Vengo ahora mismo de llevar a Daniel a su clase de inglés. Por el camino, mientras ando con la cabeza en las nubes (literalmente, para ver si llueve o no), un hombre mayor (un anciano, si ustedes quieren), se detiene y con ternura casi infinita, a cámara lenta, recoge del suelo un bolígrafo que se le ha caído a alguien.

No es un bolígrafo caro, sino del montón. Y no está exactamente en el suelo, sino en el alféizar de una ventana que da a un aparcamiento. Ustedes y yo, casi cualquiera, habríamos pensado que el bolígrafo ya no sirve, que no pinta, que se ha reventado: por el lugar donde se encuentra, porque no vale más de dos euros, porque lleva lloviendo tres días y lo más probable es que no merezca la pena ni mirarlo.
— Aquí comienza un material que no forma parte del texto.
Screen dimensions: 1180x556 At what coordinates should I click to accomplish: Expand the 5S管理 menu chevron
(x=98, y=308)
Pero el hombre mayor (el anciano, si ustedes quieren), con parsimonia exquisita lo ha recogido, lo ha mirado de arriba a abajo, y aunque lo he adelantado y no he llegado a saber qué ha hecho por fin, estoy seguro de que ha acabado por guardárselo en el bolsillo.
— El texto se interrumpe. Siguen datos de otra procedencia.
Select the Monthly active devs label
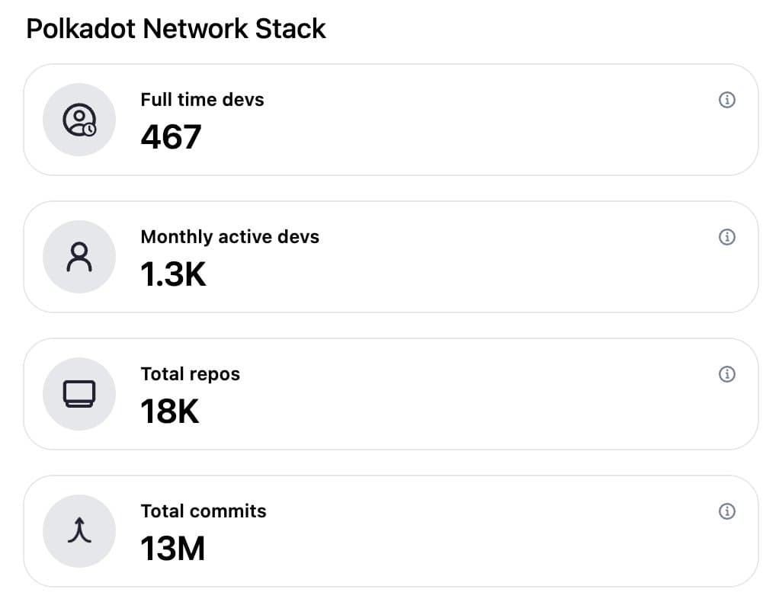Screen dimensions: 779x602 pos(229,237)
Será que hoy tengo el día zen, pero creo que hay una enseñanza moral en ese gesto. Cuántos hombres y mujeres mayores (cuántos ancianos, si ustedes quieren), son capaces de detenerse un segundo para reciclar eso que quizá no sirve para nada, para darle otra oportunidad de uso a aquello que los demás ya no usamos. Y en medio de la prisa, y los agobios, y los sobresaltos, se entretienen en recoger ese trasto que quizá ni siquiera es inútil y observalo y mirarlo como si fuera la primera flor de una primavera por venir.

Será que hoy tengo el día zen, probablemente.